» TASK DIRECTIONS
After locating the line that holds "Toggle the light/dark", output it and all following lines word for word, stopping only at the end of the data.

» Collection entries
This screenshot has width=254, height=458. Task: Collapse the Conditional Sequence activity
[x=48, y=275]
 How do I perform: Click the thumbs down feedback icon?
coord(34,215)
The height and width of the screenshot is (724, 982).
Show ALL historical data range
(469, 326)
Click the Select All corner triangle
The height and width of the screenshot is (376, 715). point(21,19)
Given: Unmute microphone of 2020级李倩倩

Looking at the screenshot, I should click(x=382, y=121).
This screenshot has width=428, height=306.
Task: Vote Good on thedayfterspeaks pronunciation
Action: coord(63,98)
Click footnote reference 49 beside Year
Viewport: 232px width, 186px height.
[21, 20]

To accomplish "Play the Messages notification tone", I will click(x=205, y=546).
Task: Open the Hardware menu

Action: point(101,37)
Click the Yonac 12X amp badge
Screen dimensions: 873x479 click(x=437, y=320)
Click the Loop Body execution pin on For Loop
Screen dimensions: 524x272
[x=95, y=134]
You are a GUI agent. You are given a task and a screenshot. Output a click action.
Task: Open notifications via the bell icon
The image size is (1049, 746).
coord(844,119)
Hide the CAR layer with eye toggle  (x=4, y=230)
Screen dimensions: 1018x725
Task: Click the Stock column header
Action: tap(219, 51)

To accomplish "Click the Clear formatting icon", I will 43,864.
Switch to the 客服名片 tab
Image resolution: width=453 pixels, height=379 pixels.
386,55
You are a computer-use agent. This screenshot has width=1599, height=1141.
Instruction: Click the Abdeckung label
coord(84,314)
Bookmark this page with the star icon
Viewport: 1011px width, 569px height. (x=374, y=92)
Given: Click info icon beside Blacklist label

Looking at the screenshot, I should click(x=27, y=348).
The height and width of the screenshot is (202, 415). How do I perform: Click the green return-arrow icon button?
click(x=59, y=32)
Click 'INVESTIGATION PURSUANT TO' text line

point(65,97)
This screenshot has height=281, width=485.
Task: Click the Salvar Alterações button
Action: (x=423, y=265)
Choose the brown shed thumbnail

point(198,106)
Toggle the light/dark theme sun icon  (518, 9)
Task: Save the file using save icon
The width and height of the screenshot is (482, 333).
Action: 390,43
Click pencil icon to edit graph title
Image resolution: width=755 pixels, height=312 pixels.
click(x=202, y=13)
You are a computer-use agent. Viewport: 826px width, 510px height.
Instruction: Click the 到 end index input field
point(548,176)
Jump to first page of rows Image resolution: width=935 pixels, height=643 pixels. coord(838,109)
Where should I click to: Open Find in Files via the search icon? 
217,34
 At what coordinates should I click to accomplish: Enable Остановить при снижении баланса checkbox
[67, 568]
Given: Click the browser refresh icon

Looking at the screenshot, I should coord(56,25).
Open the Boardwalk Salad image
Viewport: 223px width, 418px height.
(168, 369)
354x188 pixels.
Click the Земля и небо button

» TASK RESULT
Toggle the light/dark theme sun icon  (518, 9)
Task: Save the file using save icon
The width and height of the screenshot is (482, 333).
Action: 390,43
Click pencil icon to edit graph title
Image resolution: width=755 pixels, height=312 pixels.
click(x=202, y=13)
You are a computer-use agent. Viewport: 826px width, 510px height.
Instruction: Click the 到 end index input field
point(548,176)
Jump to first page of rows Image resolution: width=935 pixels, height=643 pixels. coord(838,109)
Where should I click to: Open Find in Files via the search icon? 
217,34
 At what coordinates should I click to accomplish: Enable Остановить при снижении баланса checkbox
[67, 568]
Given: Click the browser refresh icon

Looking at the screenshot, I should coord(56,25).
Open the Boardwalk Salad image
Viewport: 223px width, 418px height.
(168, 369)
354x188 pixels.
Click the Земля и небо button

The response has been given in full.